Ivy League universities were no exception, and several of these schools moved to restrict Jewish enrollment during the 1920s. Nativism and intolerance peaked in 1922 when the number of Jewish students at Harvard tripled to 21% of the freshman class (up from 7% in 1900). Harvard’s president, A. Lawrence Lowell, proposed a quota on Jewish enrollment, convinced that the university could only survive if the majority of its students came from old American stock. He proposed a 15% maximum number, reasoning that this would actually prevent future anti-Semitism. His suggestion was followed by most Ivy League universities as well as many others throughout the nation.1
Although 3,000 miles away, the University of Southern California (USC) School of Medicine in Los Angeles was no exception. Founded in 1885, it closed in 1920 due to lack of a sufficient endowment. The school resumed operations in 1928 and graduated its first class in 1932, concurrent with the opening of Los Angeles County General Hospital, which, for several years, was the largest hospital in the United States and had over 3,000 beds. Other than a small Seventh Day Adventist medical school known as College of Medical Evangelists (later Loma Linda), USC was the only medical school in Southern California, because the University of California (UC) Los Angeles, UC San Diego, UC Irvine, and UC Riverside were not built until the 1950s and 1960s. From 1931 until his sudden death weeks before Pearl Harbor, Paul S. McKibben, PhD, was the dean of the USC School of Medicine. He restricted the 54-member class to three members of the Jewish faith and one woman.

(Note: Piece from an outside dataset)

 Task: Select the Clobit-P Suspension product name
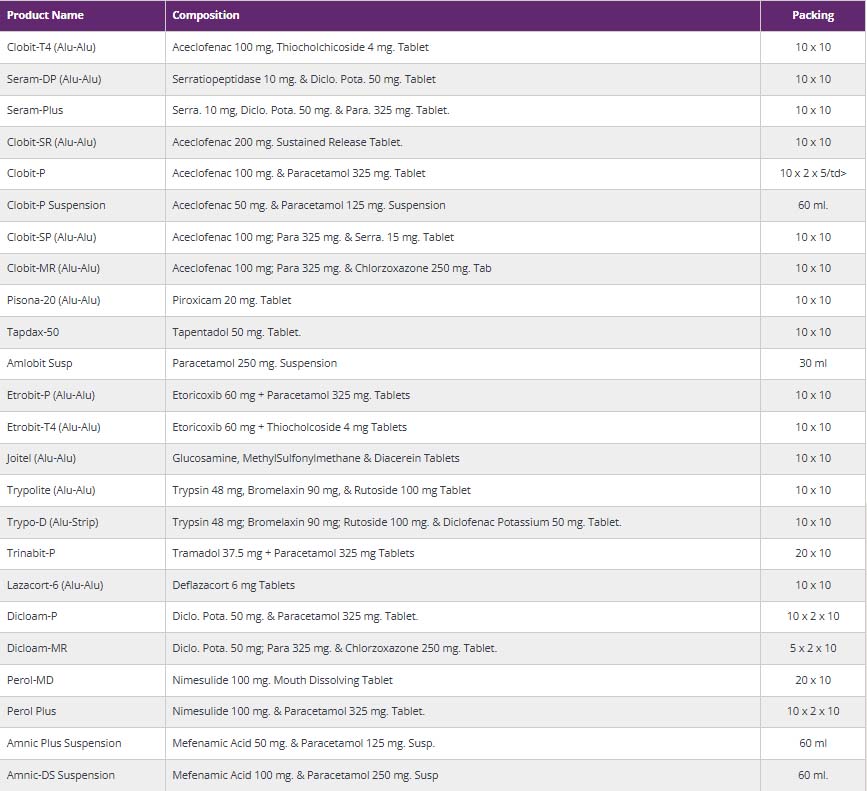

Companionship Born of Adversity
The Jewish classmates enrolled in the freshman class of 1940 included Samuel Rapaport, MD (1921–2011), Benjamin Simkin, MD (1920–2003), and my father, Leon Wallace, MD (1920–2009). They were exposed to institutional hazing by classmates, pranks, and insults that were condoned by the administration. As a consequence, the trio of Rapaport, Simkin, and Wallace became very close while carpooling and eating together so that wartime gas and food rations could be stretched.